Consumers are slowly becoming both more conscious and doubtful about the ownership of the data that they generate. As more enterprises start utilising user-generated data for so-called target marketing, more consumers have begun questioning the unfairness in the distribution of profit that is earned by enterprises who commercialise the user-generated data. This question has also led these same consumers to think about the very essence of privacy. Is privacy just about the right to be left alone? Or, might it include the right to sell one’s own data? Further thoughts on these two different notions are set forth below.
As highlighted by renowned security guru Bruce Schneider in his book “Data and Goliath,” consumers of this era may not be the true owner of the data they produce every day. It is becoming more and more common for enterprises, allied with advertising companies, to use their customers’ personal data to conduct more personalised marketing targeted towards their customers. Well-known players who engage in such practice include, among others, finance companies, telecommunication service providers, and Internet service firms.
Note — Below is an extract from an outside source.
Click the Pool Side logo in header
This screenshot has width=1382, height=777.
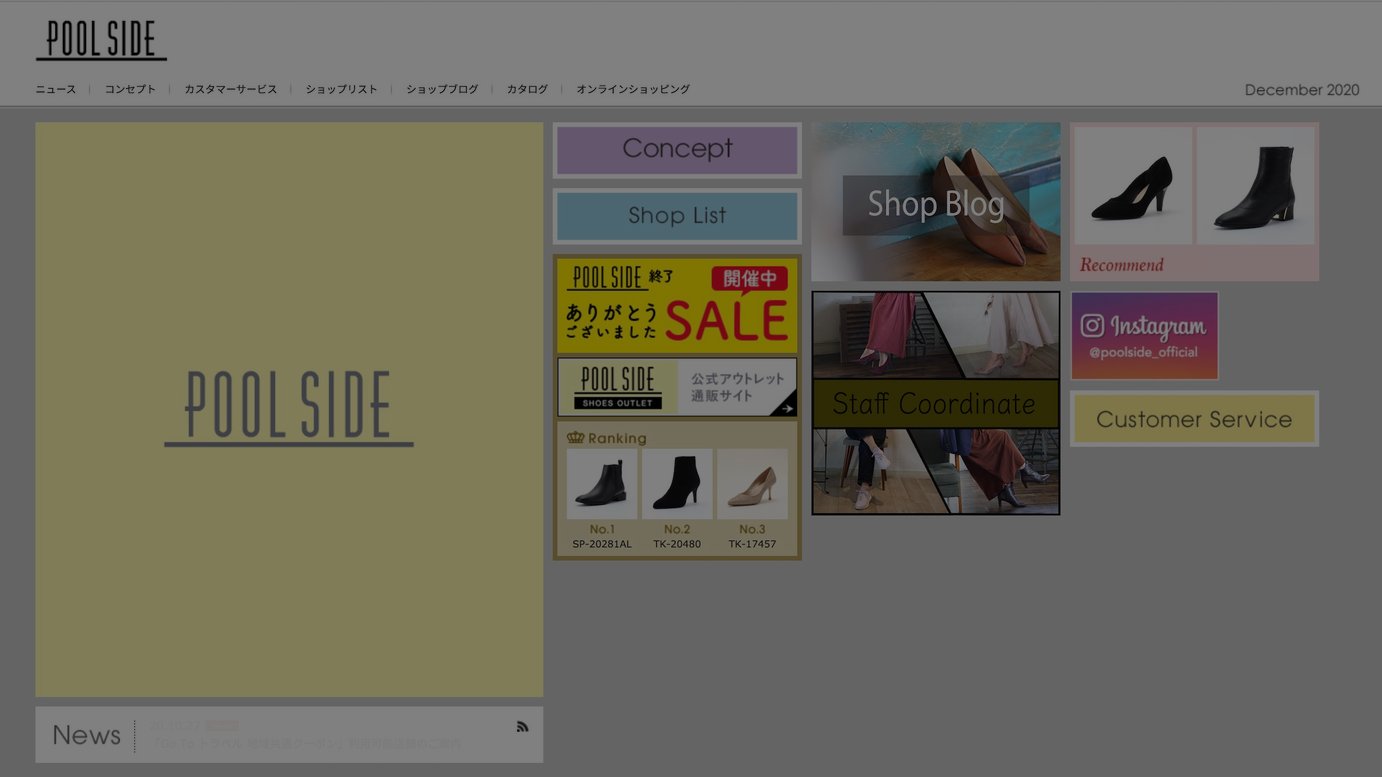click(x=101, y=41)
In other words, a massive ecosystem exists out there with “user-generated data” as the primary source of income and foundation of their business model. Search engines and SNS giants are already mature players in conducting intelligent “target marketing,” which utilises users’ (and visitors’) behavioral patterns such as page views and conversions. Although such technology has existed for a while, the majority of users still become excited when an advertising pop-up regularly appears on the corner of the browser containing captivating pictures of the dream holiday spot that they raved about with friends and when noticing how reasonable the prices are. Meanwhile, more and more customers have also become aware of the existence of a “privacy ecosystem,” and have started demanding their share of the profits that were generated from utilising their personal data. In Korea, one of the biggest domestic retailers is the subject of litigation claiming that, inter alia, it failed to disclose that customer data would be transferred to other third parties in exchange for monetary compensation when obtaining customer consent for such transfers.
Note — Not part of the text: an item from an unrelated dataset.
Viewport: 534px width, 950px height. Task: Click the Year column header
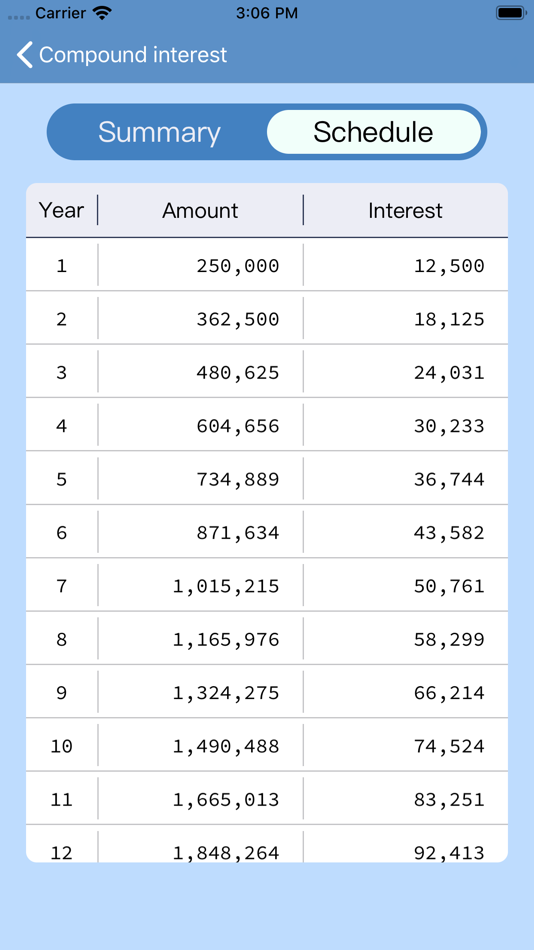pyautogui.click(x=61, y=210)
Right to be let alone vs. Right to sell own data
Privacy advocates may argue that the ‘right to be let alone’ is a fundamental human right to be protected as a matter of dignity when raising their voices and initiating reward-claim actions against privacy-invading ad campaigns. However, not everyone believes in the customer’s ‘right to be let alone’ as a valid argument for such reward-claiming, as many others view it as an abuse of the customer’s “right to sell his/her own data.”
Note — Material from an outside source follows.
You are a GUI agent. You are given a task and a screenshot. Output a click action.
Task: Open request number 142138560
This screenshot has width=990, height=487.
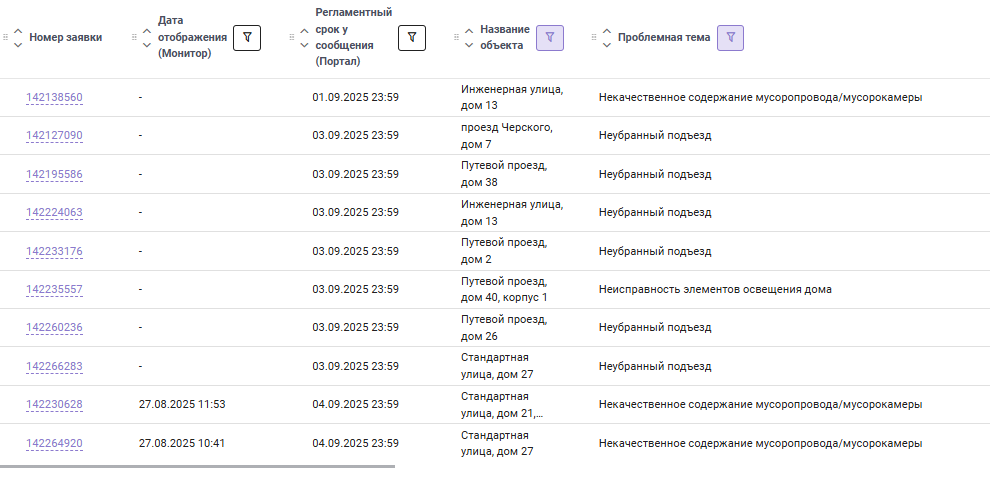pos(54,97)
In this ‘age of information’, personal attributes such as buying propensity, health information, emotions and even live scenes of daily routines become ‘sellables’ in addition to traditional items like labour, skill, knowledge, products and ideas. The problems arise when such new ‘sellables’ are likely to be by-products of other goods and services exchanged between enterprises and consumers – many of which seem to be beyond the original scope of the goods or services exchanged between them. What makes matters worse is that the relevant laws and regulations have not kept pace with the rapid development in technology and the changing landscape of related information industries, thereby making it difficult to rely on legal measures to effectively resolve such disputes. Given that the arrival of more privacy-threatening technologies such as IoT and self-driving cars are just around the corner, chances are someone will be even more likely to capture, analyse and produce meaningful outputs using a person’s daily patterns of movement or likes and dislikes, gleaned from the person’s social media accounts. Consumers’ sense of discomfort will only increase upon realising that they authorised such invasions when they unwittingly signed a consent form full of opaque technical and legal terminology.
Good news and bad news
The good news for consumers is that more businesses are becoming aware of the consumers growing demand for dividends on their data, and are planning to design monetary reward programs and the like. According to Accenture’s 2015 study1 on the value of personal data, about 50% of businesses are developing strategies for potentially increasing the benefits customers receive in exchange for sharing their data. The study urged companies to “shift from a one-way data-collection mindset to a two-way transaction or fair value exchange mindset” in order to implement the principle of “digital equity.” As expected, with good news always comes with a healthy helping of bad news. The potential downside to these monetary reward programs is that the companies may think of them as “season passes” and abuse the programs to make the most out of the deal, for instance, by trading personal data behind the customers’ backs without consent or beyond the scope of what the customers initially consented to. It is without any doubt that more efficient utilisation of customers’ personal data will enhance the ability of companies to offer better services. Nevertheless, it is also crucial for businesses to remember that monetary reward programs were conceived as a by-product of the broken trust between customers and the company. Once the reward programs are offered, customers are likely to hold such offering companies to higher standards of compliance with fair trade principles and more rigorously monitor for any cases of abuse. As such, businesses will be eventually pushed to uphold most of the data management principles and best practices. In sum, enterprises must endeavor to maintain all conditions of privacy, including transparency, legitimate purpose and proportionality, with an increased level of care. Whether or not an enterprise decides to adopt such monetary reward programs, it may not be long before they become an irreversible trend.